Upgrading from cylc7 to 8 on Monsoon3

Hi,

Many apologies, but I am having trouble with the upgrade process (I knew it wouldn’t be straightforward!). I am following the instructions at Summary Of Major Changes — Cylc 8.6.2 documentation , in order to upgrade my u-dg710. I thought I had done the first 4 steps correctly. So I validated my suite (sorry, workflow), then renamed my suite.rc to flow.cylc, then validated again with no obvious error messages, apart from:

[charles.williams.ext@cazccylc1 u-dg710]$ cylc validate u-dg710
WARNING - Backward compatibility mode ON - support for suite.rc files will be removed at 8.7.0
IllegalItemError: [scheduler]event hooks

but then, when I try running the workflow, I get:

[charles.williams.ext@cazccylc1 u-dg710]$ cylc vip
$ cylc validate /lustre/ehz2col/collaboration/home/users/charles.williams.ext/roses/u-dg710
WARNING - ‘rose-suite.conf[jinja2:suite.rc]’ is deprecated. Use [template variables] instead.
WARNING - Deprecated config items were automatically upgraded. Please alter your workflow to use the new syntax.
WARNING - * (8.0.0) [cylc] → [scheduler] - value unchanged
WARNING - graph items were automatically upgraded in “workflow definition”:
* (8.0.0) [scheduling][dependencies]graph → [scheduling][graph]X - for X in:
P1Y, R1
WARNING - deprecated settings found (please replace with [runtime][LINUX_UM]platform):
[runtime][LINUX_UM][remote]host = $(rose host-select cazccylc1.collab.sc.metoffice.gov.uk)
WARNING - deprecated settings found (please replace with [runtime][HPC_UM]platform):
[runtime][HPC_UM][remote]host = $(rose host-select xcs-c)
IllegalItemError: [scheduler]event hooks

Are you able to help?

Thank you,

Charlie

Hi Charlie,

Can you please give us read access to you home directory so we can see your workflows.

As a starter for ten…

  1. The illegalItemError:
    [scheduler][[event hooks]] needs to be changed to [scheduler][[events]]

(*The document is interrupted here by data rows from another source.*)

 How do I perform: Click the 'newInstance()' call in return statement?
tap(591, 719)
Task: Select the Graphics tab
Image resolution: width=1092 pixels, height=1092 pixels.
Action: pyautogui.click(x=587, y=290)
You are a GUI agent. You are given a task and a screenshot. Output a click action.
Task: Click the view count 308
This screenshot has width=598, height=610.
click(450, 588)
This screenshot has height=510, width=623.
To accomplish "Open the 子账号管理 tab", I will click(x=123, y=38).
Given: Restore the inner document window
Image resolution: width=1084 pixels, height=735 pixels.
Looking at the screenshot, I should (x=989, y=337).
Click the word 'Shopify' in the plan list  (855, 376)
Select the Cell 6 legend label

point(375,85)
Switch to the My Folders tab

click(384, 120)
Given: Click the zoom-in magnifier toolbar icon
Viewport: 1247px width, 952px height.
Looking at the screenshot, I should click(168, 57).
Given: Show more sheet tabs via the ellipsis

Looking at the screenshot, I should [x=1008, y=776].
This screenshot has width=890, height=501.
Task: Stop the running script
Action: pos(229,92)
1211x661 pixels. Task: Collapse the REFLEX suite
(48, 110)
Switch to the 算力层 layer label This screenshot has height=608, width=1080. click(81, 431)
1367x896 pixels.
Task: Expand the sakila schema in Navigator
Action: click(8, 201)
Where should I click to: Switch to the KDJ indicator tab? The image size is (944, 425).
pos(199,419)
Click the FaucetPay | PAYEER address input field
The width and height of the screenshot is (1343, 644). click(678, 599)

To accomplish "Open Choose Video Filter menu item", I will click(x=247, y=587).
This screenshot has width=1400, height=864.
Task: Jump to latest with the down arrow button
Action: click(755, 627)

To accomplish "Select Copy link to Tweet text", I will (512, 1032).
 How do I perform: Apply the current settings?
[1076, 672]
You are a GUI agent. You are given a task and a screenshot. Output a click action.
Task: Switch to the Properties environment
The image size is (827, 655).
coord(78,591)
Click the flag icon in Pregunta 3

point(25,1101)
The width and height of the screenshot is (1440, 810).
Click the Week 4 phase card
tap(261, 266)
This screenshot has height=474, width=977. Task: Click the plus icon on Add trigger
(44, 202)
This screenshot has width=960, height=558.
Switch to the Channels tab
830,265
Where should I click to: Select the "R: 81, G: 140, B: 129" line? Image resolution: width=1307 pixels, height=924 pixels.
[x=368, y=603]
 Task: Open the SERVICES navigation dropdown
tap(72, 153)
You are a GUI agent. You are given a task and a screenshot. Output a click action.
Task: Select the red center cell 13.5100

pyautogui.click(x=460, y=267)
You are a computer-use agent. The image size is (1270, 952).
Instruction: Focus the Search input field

  2. The way hosts are selected has changed. You now specify a platform rather than a host.

    So

    [runtime][HPC_UM][remote]host = $(rose host-select xcs-c)
    

    needs to be replaced with e.g:

    [runtime][[HPC_UM]]platform = ex

    Use platform = cazccylc1 for the other host warning.

Hopefully, the first ones are self explanatory. For example;
WARNING - * (8.0.0) [cylc] → [scheduler] - value unchanged
means change [cylc] → to [scheduler] in the flow.cylc file

Cheers,
Ros

Hi Ros,

Thanks ever so much.

So firstly, I have set the permissions of my entire directory on Monsoon to 755. Is this enough, or should I go higher? So you should be able to see all of my suites (sorry, workflows). The good news is that I think I only need to upgrade 2 of them, u-dg710 (the one I emailed you about) and another, u-dg751. But maybe let’s stick with 710 to begin with.

Secondly, I have followed most of your instructions, but wasn’t entirely sure about some of the other warnings. Specifically, and going in the order of your instructions rather than the warning messages, I have:

  • Changed event hooks: The only mention of [[event hooks]] is under [cylc] and [runtime][[root]]. I have changed both of these occurrences to [events]. But there is no [scheduler], there is a [scheduling] but this doesn’t have any mention of event hooks
  • I have inserted “platform = ex” (without the quotes, obviously) under [runtime][[HPC_UM]], but wasn’t sure if this was supposed to go under [[[remote]]], where the old one was? And I have removed the old line under [[[remote]]]
  • For the other host warning, under [runtime][LINUX_UM][remote], I have replaced this with platform = cazccylc1
  • Ahh, now I see the issue with my first bullet point, having got down to the end of your instructions. Okay, I have now replaced [cylc] with [scheduler]. But I still changed the [[[event hooks]]] under [runtime][[root]] to [[[events]]]
  • In my rose-suite.conf, I have changed [jinja2:suite.rc] to [template variables]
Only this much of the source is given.